We've all done it: come home from a difficult day and sought comfort in the form of our favorite junk food -- lots of it.
But new research out of Penn State suggests that binge eating can make you feel worse instead of better. Psychology research associate Kristin E. Heron, research associate Stacey B. Scott, professor of human development and family studies Martin J. Sliwinski and professor of biobehavioral health Joshua M. Smyth presented their findings on March 15th at the American Psychosomatic Society conference in Miami.
The team worked with 127 college-aged women who had "high levels of unhealthy eating habits and concerns about their body shape and weight," but did not meet the clinical criteria for an eating disorder diagnosis. Each woman was given a hand-held computer device that would prompt them to answer questions about their mood and eating behaviors five times a day for one week. They found that participants' moods were significantly worse after they had engaged in binge eating or "lost control" over their eating.
"There was little in the way of mood changes right before the unhealthy eating behaviors," Heron said in a press release. "However, negative mood was significantly higher after these behaviors."
A 2006 study from Ball State University investigating the relationship between stress and eating in college-aged women found that 62 percent of respondents reported an increased appetite when under stress. Furthermore, only 33 percent of respondents ate healthily when stressed, preferring sweet foods or processed items. A 2007 paper from UCSF posited that the reward value of certain foods depends on a person's mood. Participants attributed greater "reward value" to junk foods when they were experiencing stress than when they were not.
The new study indicates that we may perceive stress eating to be more rewarding than it actually is. The research suggests that unhealthy eating triggered by stress can make a bad mood worse instead of better.

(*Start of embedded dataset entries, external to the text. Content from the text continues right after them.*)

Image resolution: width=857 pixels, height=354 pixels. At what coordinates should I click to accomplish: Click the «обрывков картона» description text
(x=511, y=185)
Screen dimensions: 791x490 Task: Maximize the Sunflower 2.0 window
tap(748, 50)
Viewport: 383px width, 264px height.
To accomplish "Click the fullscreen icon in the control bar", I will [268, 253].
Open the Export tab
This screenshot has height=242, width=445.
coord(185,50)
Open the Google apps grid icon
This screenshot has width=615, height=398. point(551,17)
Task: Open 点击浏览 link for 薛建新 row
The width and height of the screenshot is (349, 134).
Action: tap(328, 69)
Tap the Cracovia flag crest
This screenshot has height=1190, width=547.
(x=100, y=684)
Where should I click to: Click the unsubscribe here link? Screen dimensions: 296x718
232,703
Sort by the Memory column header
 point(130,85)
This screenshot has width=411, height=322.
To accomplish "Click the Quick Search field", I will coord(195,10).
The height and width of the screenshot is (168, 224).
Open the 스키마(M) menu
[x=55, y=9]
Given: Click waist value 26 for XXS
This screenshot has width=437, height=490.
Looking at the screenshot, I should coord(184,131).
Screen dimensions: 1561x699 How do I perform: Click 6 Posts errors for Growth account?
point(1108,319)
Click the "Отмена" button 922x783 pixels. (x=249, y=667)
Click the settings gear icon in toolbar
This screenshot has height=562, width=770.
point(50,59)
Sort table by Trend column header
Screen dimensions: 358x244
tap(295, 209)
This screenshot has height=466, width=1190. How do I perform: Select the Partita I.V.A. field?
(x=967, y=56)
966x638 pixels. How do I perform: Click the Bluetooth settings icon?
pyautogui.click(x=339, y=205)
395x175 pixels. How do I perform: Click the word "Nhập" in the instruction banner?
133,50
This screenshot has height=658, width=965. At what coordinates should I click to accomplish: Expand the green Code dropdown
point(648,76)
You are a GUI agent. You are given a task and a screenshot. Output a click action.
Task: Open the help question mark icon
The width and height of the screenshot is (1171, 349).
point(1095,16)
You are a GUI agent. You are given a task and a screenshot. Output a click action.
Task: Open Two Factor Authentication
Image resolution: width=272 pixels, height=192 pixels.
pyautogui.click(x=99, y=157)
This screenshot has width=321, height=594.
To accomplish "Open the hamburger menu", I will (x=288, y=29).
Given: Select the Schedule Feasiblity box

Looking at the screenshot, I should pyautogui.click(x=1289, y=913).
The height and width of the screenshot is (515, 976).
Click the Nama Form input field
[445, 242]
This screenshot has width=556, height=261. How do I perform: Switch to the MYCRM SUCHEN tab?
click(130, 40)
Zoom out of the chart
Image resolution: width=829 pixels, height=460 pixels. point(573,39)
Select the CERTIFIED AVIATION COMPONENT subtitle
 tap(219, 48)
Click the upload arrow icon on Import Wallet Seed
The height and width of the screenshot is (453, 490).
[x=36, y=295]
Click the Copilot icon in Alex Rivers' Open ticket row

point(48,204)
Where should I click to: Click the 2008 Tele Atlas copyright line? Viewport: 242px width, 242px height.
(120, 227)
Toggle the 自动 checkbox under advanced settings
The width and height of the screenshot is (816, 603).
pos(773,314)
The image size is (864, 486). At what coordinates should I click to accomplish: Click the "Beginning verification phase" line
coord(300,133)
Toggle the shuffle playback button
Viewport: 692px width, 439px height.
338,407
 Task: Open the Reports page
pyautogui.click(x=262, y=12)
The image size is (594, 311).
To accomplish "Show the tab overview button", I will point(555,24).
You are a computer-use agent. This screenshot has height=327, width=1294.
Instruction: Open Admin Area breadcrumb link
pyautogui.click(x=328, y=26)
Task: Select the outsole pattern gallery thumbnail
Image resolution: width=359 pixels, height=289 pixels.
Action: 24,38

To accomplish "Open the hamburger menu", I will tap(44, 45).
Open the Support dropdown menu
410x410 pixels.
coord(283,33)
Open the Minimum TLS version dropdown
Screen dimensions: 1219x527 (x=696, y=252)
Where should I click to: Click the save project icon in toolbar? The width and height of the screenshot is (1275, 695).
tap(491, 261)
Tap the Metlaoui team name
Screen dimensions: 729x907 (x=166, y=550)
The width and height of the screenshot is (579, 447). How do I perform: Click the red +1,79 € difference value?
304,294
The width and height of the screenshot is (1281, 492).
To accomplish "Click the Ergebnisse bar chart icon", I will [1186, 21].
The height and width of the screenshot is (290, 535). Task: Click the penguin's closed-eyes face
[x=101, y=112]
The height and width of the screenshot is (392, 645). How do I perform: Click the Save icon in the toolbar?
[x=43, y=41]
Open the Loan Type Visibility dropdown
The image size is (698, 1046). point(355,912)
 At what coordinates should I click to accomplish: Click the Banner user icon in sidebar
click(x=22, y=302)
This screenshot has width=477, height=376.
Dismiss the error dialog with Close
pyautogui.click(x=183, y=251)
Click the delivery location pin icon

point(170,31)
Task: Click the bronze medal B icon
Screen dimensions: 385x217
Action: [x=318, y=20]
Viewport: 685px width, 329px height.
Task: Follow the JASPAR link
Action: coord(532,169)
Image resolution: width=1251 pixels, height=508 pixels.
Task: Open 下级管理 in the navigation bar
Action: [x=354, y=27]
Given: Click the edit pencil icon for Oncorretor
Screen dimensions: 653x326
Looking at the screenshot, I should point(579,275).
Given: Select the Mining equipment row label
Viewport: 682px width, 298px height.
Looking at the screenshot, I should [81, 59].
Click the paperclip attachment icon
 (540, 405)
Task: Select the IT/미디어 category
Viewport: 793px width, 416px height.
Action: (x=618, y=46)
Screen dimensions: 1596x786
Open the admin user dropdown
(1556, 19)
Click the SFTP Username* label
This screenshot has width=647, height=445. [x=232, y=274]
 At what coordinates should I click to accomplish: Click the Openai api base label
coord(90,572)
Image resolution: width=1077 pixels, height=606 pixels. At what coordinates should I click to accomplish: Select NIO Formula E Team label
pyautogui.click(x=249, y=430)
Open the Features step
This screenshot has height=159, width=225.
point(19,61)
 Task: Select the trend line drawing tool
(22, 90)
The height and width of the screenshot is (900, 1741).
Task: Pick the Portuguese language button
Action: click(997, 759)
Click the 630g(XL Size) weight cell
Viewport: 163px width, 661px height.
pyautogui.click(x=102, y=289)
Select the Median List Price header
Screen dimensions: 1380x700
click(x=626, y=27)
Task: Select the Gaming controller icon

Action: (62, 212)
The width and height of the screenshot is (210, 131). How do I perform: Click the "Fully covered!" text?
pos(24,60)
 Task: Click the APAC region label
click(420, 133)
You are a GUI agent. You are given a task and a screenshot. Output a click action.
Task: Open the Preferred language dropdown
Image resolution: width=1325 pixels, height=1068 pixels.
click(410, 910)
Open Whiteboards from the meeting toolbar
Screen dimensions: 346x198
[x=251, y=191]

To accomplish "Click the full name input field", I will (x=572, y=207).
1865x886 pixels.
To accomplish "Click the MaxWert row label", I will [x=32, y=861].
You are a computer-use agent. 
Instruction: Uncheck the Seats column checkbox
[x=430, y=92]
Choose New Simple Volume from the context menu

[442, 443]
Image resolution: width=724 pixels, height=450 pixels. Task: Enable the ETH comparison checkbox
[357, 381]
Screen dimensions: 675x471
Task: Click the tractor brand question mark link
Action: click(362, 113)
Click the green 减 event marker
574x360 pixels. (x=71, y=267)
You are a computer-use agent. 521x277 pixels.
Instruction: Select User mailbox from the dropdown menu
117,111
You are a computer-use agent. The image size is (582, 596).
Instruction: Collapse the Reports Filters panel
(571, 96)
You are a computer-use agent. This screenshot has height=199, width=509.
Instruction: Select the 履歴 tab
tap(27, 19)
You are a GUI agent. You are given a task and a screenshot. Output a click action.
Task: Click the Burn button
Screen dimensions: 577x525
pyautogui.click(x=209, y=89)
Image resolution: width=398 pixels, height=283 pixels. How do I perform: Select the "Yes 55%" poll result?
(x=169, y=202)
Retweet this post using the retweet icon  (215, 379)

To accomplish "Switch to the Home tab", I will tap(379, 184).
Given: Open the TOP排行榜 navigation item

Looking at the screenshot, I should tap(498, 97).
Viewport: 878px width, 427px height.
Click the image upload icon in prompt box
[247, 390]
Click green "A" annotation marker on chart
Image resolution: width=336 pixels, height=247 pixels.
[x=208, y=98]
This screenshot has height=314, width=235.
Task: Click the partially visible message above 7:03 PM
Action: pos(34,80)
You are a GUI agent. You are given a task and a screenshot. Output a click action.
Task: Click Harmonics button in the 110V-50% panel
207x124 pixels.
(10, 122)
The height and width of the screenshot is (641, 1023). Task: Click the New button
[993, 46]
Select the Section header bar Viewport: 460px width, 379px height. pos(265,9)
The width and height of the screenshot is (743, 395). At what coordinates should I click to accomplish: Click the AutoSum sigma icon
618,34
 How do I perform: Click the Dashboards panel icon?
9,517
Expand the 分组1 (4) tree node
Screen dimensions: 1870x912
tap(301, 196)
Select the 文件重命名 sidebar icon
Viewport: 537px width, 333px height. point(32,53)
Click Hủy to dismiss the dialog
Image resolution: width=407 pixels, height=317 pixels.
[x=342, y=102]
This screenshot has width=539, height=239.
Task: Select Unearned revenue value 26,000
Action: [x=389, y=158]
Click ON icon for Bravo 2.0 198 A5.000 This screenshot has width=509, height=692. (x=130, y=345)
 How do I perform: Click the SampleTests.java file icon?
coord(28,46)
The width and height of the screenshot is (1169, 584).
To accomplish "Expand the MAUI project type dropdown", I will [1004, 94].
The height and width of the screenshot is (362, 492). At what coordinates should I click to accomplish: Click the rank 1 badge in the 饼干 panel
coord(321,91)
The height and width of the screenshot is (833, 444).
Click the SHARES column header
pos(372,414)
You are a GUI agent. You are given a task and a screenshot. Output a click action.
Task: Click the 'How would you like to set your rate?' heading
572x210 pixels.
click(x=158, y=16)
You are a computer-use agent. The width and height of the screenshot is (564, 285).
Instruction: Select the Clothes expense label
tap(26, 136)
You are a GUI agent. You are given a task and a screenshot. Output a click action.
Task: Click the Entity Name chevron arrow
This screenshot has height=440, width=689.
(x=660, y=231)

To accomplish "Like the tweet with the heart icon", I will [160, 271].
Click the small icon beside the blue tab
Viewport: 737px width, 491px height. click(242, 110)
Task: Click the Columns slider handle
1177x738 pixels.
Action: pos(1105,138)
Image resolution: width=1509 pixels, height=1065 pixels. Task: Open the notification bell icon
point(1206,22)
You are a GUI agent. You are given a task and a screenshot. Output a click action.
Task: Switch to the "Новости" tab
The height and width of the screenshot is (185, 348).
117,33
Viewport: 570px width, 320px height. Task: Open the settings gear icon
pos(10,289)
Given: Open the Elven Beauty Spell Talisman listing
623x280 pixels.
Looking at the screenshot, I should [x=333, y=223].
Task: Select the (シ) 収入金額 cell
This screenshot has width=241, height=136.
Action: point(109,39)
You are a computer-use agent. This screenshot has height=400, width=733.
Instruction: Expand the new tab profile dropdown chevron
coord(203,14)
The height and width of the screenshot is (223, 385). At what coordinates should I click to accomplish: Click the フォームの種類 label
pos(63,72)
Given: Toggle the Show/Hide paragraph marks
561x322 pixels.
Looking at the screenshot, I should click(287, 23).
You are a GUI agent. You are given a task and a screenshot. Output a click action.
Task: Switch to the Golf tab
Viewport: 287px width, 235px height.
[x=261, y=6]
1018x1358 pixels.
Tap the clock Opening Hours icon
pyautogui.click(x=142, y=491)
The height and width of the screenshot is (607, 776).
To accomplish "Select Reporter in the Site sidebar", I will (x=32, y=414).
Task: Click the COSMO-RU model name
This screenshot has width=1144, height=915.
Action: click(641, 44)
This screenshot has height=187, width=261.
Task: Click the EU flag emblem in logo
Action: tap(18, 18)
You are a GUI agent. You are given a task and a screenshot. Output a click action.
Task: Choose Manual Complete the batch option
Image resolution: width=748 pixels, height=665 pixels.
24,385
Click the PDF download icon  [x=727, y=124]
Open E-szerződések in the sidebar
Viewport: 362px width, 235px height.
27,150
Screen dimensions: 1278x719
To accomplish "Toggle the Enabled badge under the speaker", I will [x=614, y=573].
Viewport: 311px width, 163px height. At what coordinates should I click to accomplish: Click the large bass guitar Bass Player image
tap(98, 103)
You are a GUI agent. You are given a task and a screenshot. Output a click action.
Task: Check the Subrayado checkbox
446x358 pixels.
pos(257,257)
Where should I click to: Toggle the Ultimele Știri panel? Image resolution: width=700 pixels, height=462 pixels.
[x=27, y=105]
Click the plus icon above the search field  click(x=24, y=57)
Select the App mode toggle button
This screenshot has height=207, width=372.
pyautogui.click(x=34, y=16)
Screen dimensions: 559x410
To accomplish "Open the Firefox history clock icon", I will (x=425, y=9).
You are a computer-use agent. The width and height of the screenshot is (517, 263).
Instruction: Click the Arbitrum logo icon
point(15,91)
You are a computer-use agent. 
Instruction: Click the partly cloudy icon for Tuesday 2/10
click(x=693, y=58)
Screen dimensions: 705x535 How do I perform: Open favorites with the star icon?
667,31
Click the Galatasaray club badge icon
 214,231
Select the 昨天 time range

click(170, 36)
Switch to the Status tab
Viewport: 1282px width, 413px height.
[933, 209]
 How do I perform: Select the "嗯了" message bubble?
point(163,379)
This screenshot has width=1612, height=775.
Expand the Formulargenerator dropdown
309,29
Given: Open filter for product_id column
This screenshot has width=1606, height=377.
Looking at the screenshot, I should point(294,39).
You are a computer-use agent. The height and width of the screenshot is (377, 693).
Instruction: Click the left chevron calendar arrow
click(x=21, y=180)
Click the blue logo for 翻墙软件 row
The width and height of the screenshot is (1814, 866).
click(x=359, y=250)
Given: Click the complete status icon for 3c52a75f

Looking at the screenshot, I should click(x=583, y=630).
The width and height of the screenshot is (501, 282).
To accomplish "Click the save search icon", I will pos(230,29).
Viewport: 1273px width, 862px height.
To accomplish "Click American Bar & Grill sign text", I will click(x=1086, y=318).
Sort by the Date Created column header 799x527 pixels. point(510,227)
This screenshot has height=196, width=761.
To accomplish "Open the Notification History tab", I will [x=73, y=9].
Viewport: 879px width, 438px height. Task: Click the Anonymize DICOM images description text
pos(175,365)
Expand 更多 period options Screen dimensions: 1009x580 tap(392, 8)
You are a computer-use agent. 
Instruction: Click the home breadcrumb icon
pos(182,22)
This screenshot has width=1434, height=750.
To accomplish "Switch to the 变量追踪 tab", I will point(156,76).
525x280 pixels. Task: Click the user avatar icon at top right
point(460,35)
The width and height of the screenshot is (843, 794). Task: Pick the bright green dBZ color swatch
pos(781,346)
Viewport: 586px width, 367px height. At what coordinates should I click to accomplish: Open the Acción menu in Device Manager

"This study is unique because it evaluates moods and eating behaviors as they occur in people's daily lives, which can provide a more accurate picture of the relationship between emotions and eating," Smyth said in the same press release. "The results from this study can help us to better understand the role mood may play in the development and maintenance of unhealthy eating, and weight-control behaviors, which could be useful for creating more effective treatment programs for people with eating and weight concerns."